▸ REQUIREMENTS: Reproduce the data word for word, from its first line up to and including the line that contains "click(x=391, y=551)".

▸ SUPPLIED INFORMATION:
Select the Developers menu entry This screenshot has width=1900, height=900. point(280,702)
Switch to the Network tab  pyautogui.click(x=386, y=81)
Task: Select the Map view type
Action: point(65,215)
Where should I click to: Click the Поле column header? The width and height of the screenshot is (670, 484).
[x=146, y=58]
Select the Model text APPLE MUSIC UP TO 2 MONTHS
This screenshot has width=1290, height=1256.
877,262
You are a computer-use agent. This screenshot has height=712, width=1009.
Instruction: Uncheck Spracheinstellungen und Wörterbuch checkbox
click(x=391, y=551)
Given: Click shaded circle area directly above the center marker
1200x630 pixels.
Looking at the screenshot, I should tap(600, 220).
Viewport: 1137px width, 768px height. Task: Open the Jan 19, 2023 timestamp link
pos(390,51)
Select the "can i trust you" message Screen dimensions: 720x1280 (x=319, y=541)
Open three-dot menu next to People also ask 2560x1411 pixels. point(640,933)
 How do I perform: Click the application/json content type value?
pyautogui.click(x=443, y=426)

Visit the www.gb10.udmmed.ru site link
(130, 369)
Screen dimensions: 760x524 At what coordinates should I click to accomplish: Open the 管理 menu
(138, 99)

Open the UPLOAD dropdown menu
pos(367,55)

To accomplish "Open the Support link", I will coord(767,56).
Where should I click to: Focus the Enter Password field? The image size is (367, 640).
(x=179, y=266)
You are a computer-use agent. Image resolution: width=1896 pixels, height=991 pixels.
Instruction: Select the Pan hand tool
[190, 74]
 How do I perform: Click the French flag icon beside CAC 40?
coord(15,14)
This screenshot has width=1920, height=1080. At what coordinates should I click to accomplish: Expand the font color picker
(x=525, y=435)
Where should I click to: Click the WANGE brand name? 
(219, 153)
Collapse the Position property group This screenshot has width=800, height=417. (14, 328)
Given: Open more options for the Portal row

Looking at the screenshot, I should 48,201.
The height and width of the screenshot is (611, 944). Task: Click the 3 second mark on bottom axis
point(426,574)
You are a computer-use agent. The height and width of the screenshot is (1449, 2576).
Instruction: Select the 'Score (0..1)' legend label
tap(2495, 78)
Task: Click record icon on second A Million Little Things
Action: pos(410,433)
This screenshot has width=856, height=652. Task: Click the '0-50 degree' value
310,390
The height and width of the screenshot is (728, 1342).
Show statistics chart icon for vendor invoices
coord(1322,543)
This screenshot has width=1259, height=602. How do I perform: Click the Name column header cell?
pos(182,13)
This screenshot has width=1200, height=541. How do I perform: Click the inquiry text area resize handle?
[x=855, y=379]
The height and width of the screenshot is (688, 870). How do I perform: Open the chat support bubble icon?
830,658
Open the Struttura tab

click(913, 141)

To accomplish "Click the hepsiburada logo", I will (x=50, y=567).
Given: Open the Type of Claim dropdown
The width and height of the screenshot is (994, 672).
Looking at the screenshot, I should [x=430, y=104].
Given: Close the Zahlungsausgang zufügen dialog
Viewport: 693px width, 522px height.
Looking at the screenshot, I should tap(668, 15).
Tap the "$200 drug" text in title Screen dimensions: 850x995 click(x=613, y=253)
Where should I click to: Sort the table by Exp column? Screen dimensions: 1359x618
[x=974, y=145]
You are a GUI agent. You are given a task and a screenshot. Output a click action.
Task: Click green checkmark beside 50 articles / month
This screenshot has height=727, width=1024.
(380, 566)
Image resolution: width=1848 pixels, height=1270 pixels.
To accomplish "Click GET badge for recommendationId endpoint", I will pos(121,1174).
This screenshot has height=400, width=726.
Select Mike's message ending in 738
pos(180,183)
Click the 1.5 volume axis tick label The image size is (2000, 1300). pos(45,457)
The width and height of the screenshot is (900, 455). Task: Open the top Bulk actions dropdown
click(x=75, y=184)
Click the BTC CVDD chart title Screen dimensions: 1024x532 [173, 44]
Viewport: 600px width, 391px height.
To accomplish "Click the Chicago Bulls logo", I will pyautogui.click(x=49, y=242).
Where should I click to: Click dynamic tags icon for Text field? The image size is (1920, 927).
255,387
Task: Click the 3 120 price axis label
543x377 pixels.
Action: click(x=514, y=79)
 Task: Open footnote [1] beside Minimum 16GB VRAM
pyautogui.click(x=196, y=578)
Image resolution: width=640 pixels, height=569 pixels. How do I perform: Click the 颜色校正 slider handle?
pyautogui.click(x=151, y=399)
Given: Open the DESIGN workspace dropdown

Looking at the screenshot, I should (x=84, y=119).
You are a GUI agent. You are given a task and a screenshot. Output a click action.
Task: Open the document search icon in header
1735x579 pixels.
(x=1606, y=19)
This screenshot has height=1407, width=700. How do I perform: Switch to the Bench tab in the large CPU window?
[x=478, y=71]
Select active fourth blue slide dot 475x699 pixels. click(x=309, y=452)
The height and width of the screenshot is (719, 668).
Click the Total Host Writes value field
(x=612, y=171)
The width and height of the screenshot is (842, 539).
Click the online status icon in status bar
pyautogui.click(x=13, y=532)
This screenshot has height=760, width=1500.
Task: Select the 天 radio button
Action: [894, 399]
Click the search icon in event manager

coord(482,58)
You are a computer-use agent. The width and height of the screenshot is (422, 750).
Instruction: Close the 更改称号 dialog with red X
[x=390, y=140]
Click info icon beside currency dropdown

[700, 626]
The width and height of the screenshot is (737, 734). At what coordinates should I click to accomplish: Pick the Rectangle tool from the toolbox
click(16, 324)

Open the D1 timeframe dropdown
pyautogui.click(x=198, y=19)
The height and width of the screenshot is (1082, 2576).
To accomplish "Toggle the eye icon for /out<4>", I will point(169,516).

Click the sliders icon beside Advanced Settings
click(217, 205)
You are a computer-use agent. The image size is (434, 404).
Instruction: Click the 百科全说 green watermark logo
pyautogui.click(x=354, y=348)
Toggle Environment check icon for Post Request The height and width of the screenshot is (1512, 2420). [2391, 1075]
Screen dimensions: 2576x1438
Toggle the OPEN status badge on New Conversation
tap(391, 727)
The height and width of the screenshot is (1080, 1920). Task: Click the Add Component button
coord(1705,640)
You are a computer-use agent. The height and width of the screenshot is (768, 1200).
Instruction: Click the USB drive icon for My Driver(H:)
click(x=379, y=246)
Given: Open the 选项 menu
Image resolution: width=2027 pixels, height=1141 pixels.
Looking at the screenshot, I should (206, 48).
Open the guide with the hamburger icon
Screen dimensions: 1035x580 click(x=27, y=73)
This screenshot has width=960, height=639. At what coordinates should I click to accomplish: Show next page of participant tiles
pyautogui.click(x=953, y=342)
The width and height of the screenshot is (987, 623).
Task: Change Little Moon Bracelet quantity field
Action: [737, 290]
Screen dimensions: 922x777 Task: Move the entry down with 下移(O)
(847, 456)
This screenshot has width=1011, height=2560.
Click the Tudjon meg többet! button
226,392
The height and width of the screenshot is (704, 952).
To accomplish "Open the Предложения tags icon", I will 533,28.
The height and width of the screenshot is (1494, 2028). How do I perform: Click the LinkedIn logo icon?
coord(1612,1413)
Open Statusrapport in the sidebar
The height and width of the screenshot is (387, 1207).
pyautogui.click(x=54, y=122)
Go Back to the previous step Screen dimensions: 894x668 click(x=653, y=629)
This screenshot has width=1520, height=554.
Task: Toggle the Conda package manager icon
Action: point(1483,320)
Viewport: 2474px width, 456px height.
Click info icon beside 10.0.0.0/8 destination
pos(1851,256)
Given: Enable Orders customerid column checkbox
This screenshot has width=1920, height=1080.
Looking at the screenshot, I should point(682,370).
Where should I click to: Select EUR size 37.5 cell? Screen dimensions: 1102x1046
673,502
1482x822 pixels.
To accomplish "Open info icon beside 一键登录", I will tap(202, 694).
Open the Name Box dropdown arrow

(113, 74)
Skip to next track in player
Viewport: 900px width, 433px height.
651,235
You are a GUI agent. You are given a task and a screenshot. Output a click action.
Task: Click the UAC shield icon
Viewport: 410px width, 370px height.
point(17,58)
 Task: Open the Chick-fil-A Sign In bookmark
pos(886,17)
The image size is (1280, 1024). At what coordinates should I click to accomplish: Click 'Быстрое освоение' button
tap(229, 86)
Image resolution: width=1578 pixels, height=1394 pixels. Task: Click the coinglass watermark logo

▸ TASK SOLUTION:
Select the Developers menu entry This screenshot has width=1900, height=900. point(280,702)
Switch to the Network tab  pyautogui.click(x=386, y=81)
Task: Select the Map view type
Action: point(65,215)
Where should I click to: Click the Поле column header? The width and height of the screenshot is (670, 484).
[x=146, y=58]
Select the Model text APPLE MUSIC UP TO 2 MONTHS
This screenshot has width=1290, height=1256.
877,262
You are a computer-use agent. This screenshot has height=712, width=1009.
Instruction: Uncheck Spracheinstellungen und Wörterbuch checkbox
click(x=391, y=551)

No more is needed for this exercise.